Both left atrial spontaneous echo contrast (LASEC) and aortic atherosclerotic plaque (AoP) ≥ 4.0 mm in thickness are predictors of cardiovascular events after stroke. The aim of this study was to investigate impact of AoP ≥ 4.0 mm or LASEC on cardiovascular events in patients with atrial fibrillation (AF).

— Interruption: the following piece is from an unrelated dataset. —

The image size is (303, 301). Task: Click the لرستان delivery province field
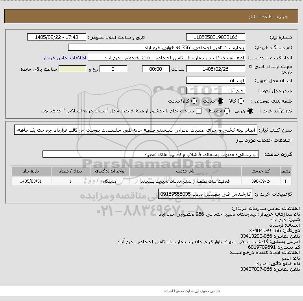click(216, 80)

One hundred and eight consecutive patients with AF were enrolled and studied. Patients were grouped according to the presence or absence of AoP ≥ 4.0 mm in the proximal aortic arch on transesophageal echocardiography (TEE). Cardiovascular events included death, myocardial infarction, ischemic stroke, systemic embolism and congestive heart failure. During a follow-up period (median, 3.9 years), cardiovascular event-free survival rate was significantly lower in patients with AoP ≥ 4.0 mm than in patients without AoP ≥ 4.0 mm (log-rank, P=0.01). In contrast, patients with LASEC showed a trend toward lower cardiovascular event-free survival than those without LASEC (log-rank, P=0.10). Univariate TEE predictors of cardiovascular events were AoP ≥ 4.0 mm, LASEC and left atrial appendage flow velocity. On multivariate Cox regression analysis, AoP ≥ 4.0 mm was the only TEE predictor of cardiovascular events during follow-up (P=0.02, hazard ratio, 2.6; 95% confidence interval: 1.1-6.0).


In the present unselected patients with AF, AoP predicted long-term cardiovascular events.